Étape 1 : Créer une fiction crédible

Il vous faut :

  • Un prénom court et doux (Eli, Sacha, Zoé)
  • Une pathologie non spectaculaire mais incompatible avec l’école (gastro, fièvre, conjonctivite)
  • Un ton grave mais contenu : vous êtes inquiet mais digne.

“Salut, je t’écris pour te prévenir que je vais devoir garder Sacha aujourd’hui, il a passé la nuit à vomir. Je me connecte dès que possible.”

Variante Slack :

“Sacha malade. J’essaie de bosser depuis la maison aujourd’hui. Je te tiens au courant.”

Pro tip : ne donnez pas de détails. Plus vous en dites, plus vous devrez vous souvenir.


Étape 2 : Jouer le timing parfait

Prévenez :

  • Tôt le matin (entre 6h57 et 7h28) pour accentuer l’urgence.
  • Un jour avec peu de réunions ou une présence physique peu critique.
  • Pas le vendredi (trop suspect), ni un lundi de pont (trop évident).

Étape 3 : Aménager votre journée

Comme vous n’avez pas d’enfant à garder, vous pouvez vraiment travailler. Ce qui est une première dans ce type de configuration.

Mais n’en faites pas trop. Gardez quelques signes de désorganisation :

  • Ne répondez pas trop vite aux messages.
  • Dites “désolé, j’étais avec le petit” même si vous étiez sous la douche.
  • Coupez votre caméra à intervalles réguliers.

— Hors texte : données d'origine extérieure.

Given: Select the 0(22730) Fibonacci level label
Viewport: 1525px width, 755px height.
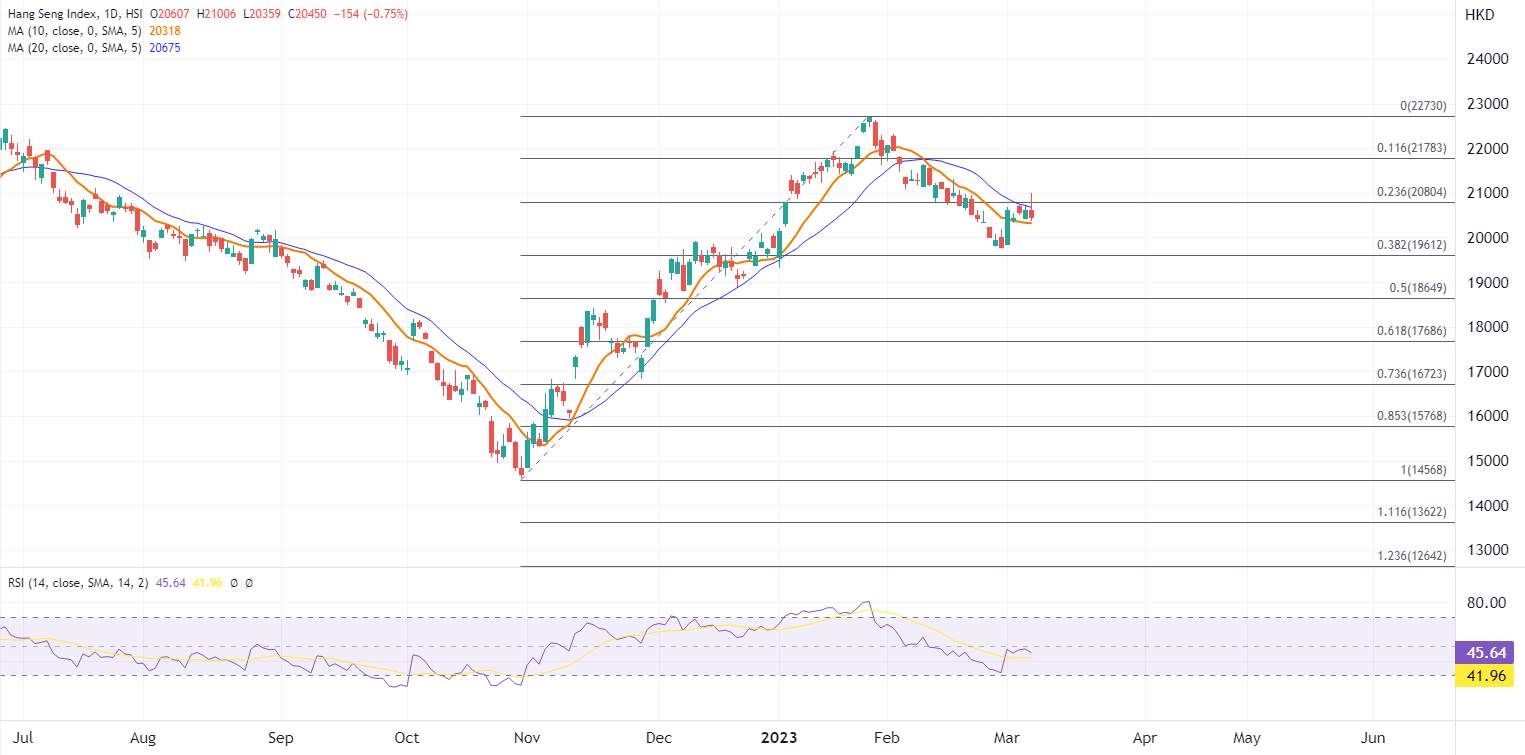Looking at the screenshot, I should 1424,106.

Étape 4 : Gérer les questions pièges

“Ah bon ? Je savais pas que t’avais un enfant !”

Réponse 1 (laconique) : “Je parle peu de ma vie perso au bureau.”

Réponse 2 (détournement) : “C’est compliqué.” (et vous regardez ailleurs, façon personnage mystérieux).

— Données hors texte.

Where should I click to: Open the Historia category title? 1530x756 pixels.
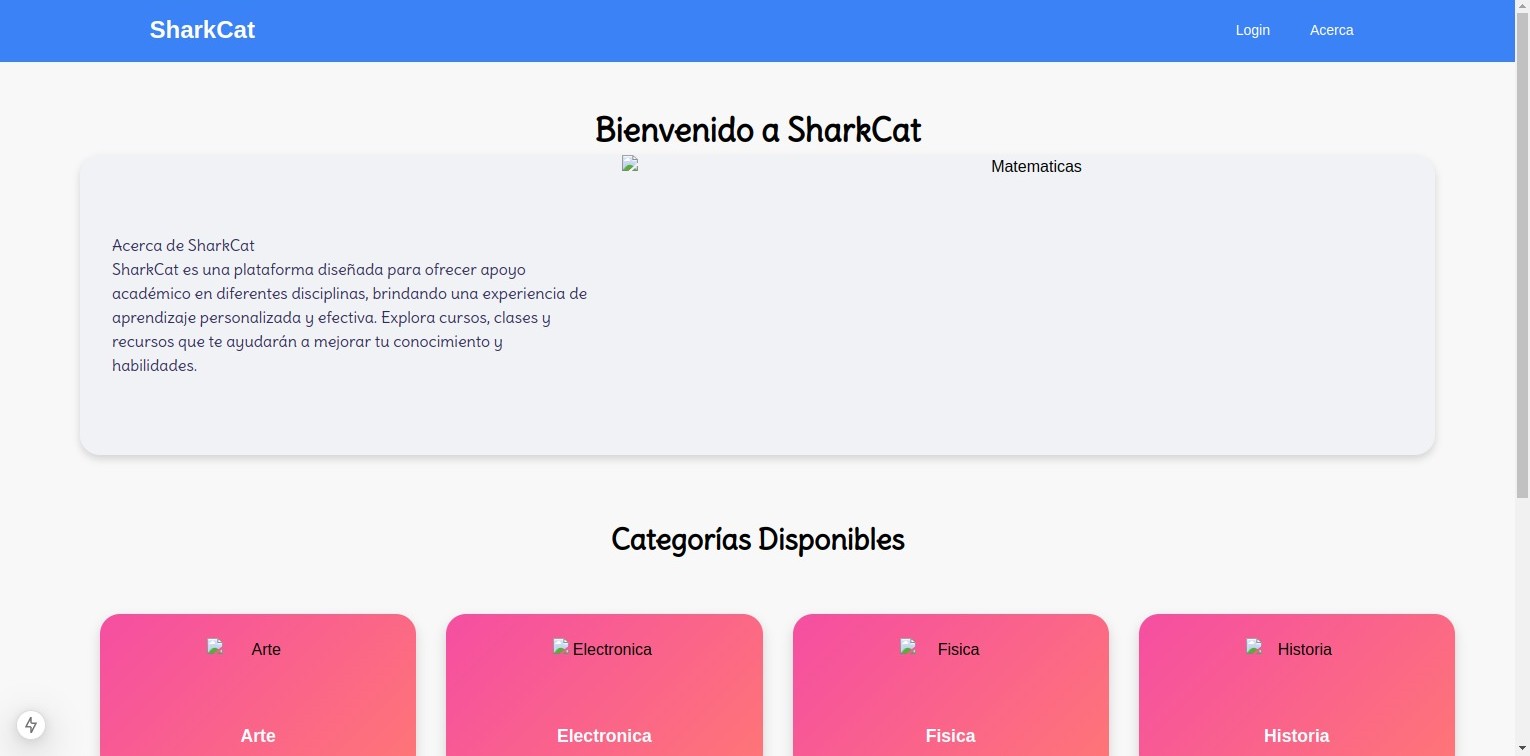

Ne jamais inventer de photos. Ne jamais dire qu’il a “trois ans”. Trop précis. Trop traçable.


Étape 5 : Sortir du mensonge, proprement

Le lendemain :

  • Renvoyez un message sobre : “Il va mieux, retour à l’école ce matin.”
  • Reprenez un rythme normal.
  • Ne reparlez jamais de Sacha. Sauf si on vous en reparle. (Et même là, souriez tristement.)

Note éthique (en tout petit)

Ce n’est pas un tuto pour encourager le mensonge. C’est un miroir tendu à une organisation du travail qui rend l’honnêteté inopérante. Si vous pouviez dire “j’ai besoin de souffler”, ce tuto n’existerait pas.